[Records drawn from a dataset]
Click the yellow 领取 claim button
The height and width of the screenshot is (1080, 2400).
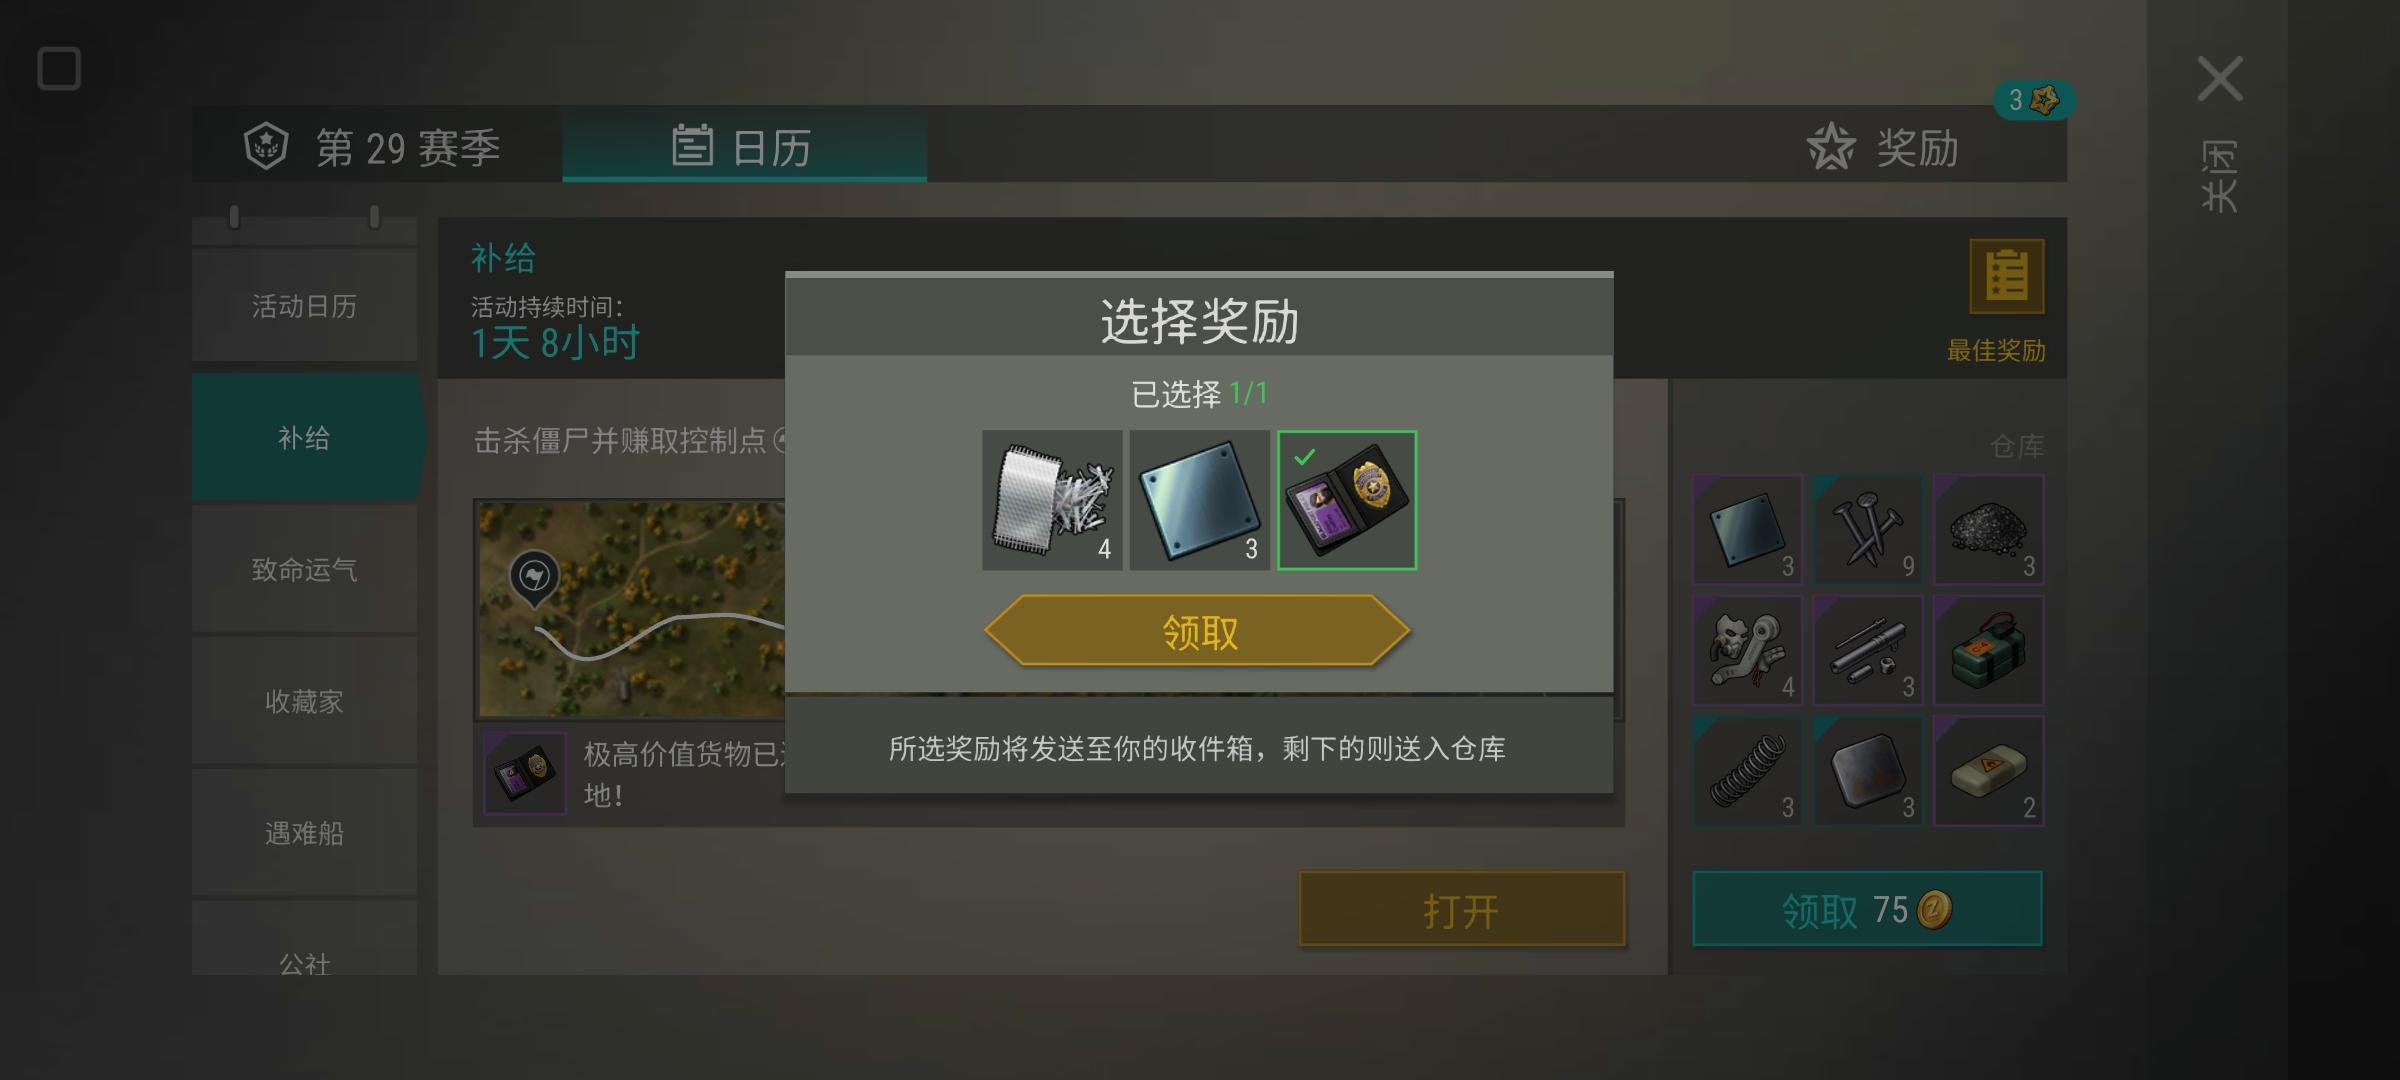point(1198,631)
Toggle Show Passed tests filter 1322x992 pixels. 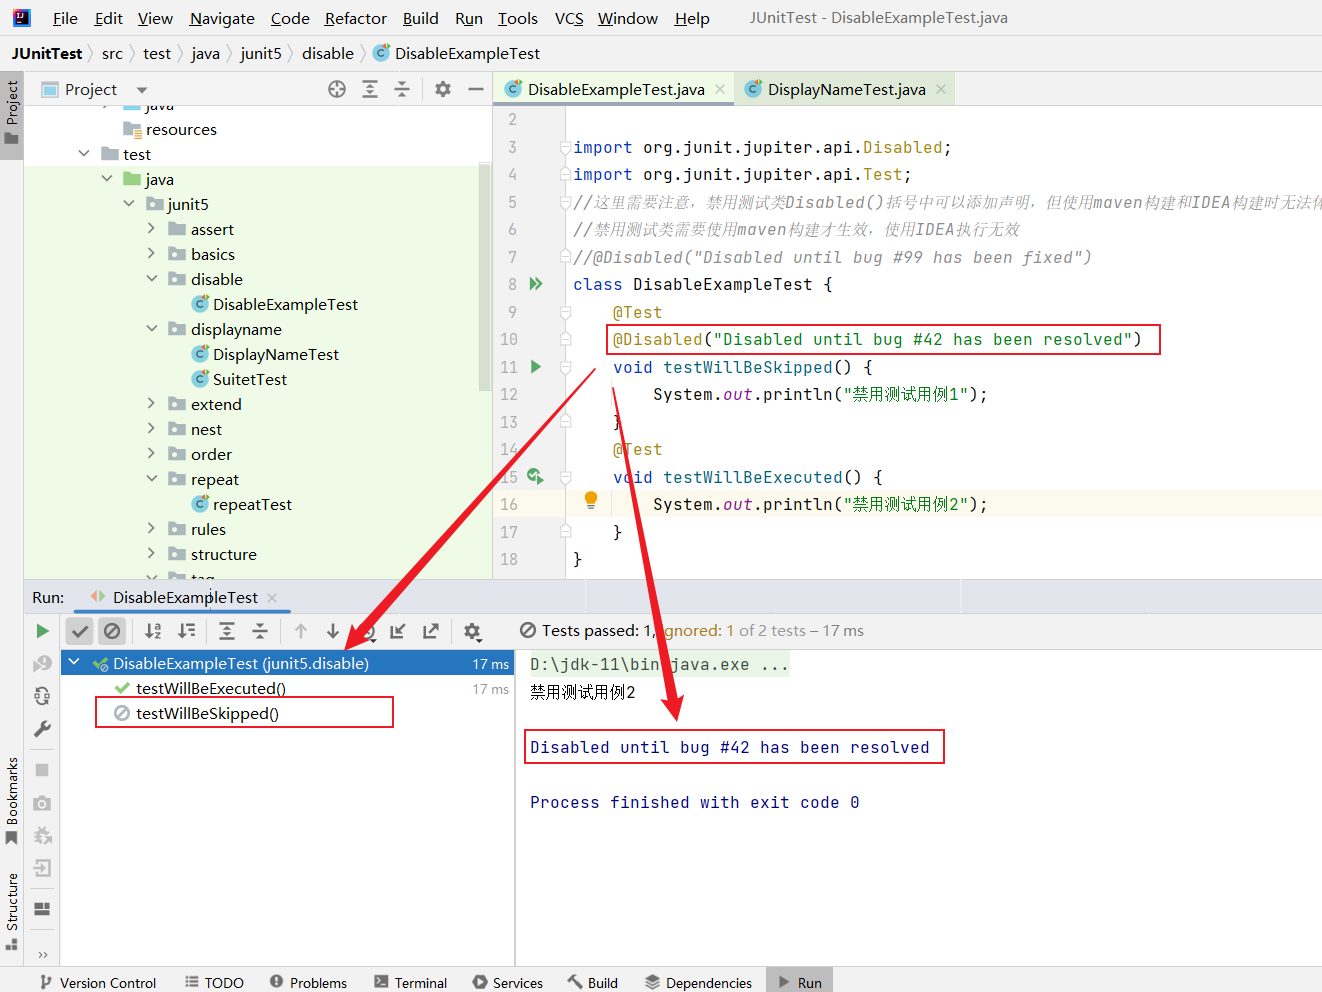[80, 631]
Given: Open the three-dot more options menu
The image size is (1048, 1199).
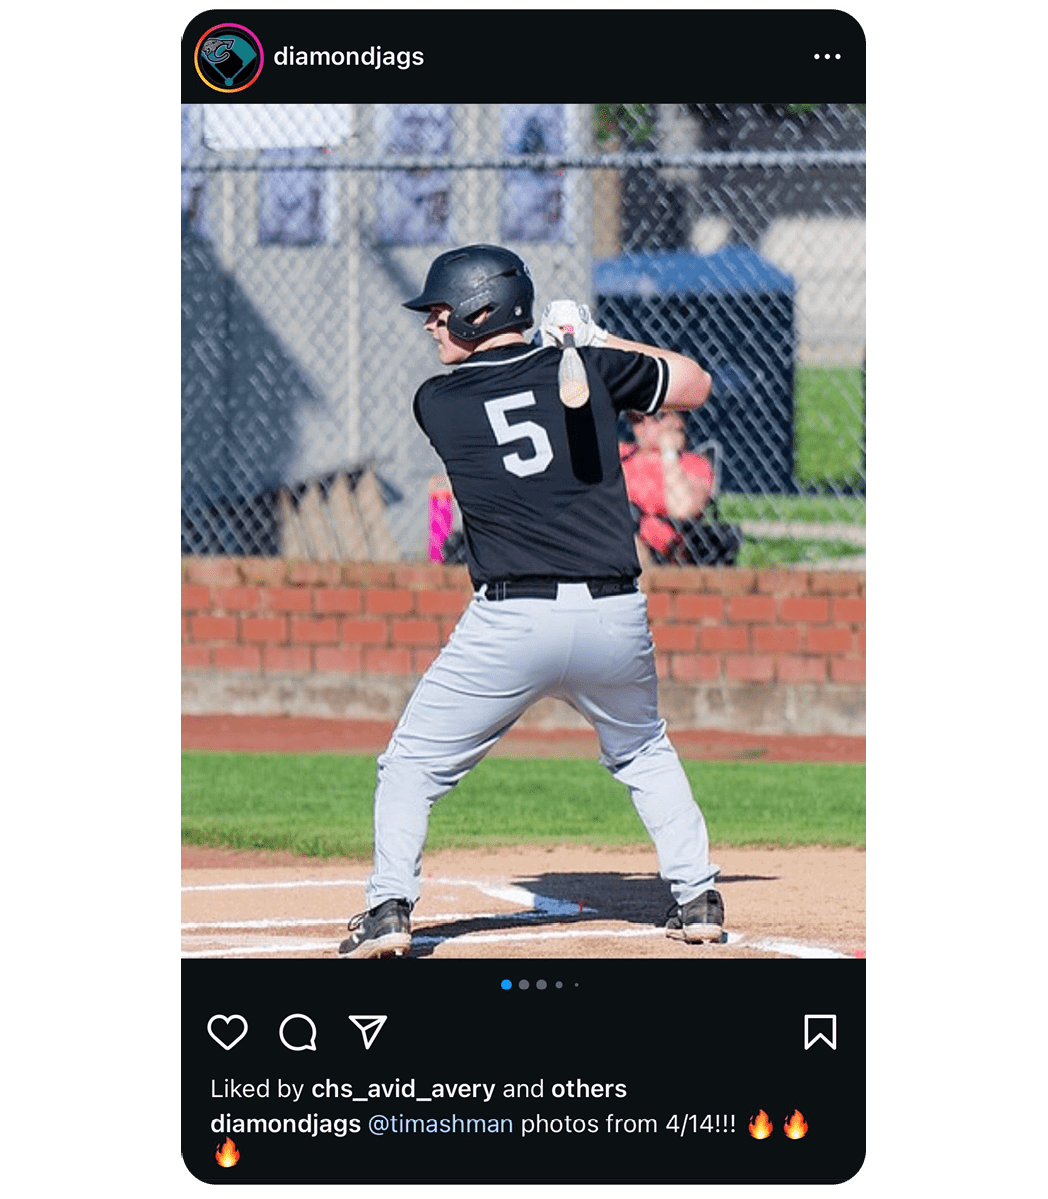Looking at the screenshot, I should (827, 57).
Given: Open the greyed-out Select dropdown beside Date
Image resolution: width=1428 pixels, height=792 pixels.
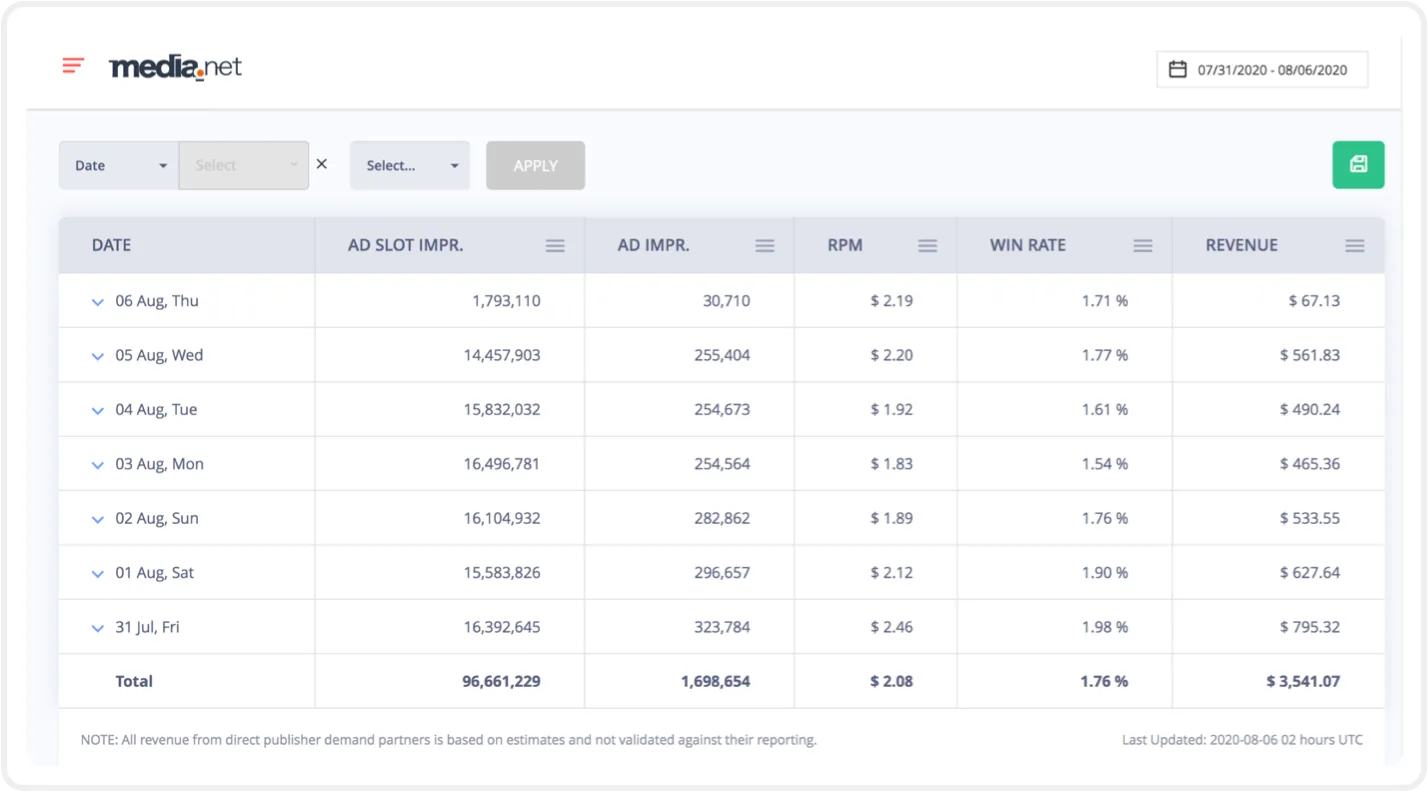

• _Exercise prompt_: Look through the entries for lines containing the word "Given" and return each one.

• _The answer_:
Given: Open the three-dot more options menu
Given: Open the greyed-out Select dropdown beside Date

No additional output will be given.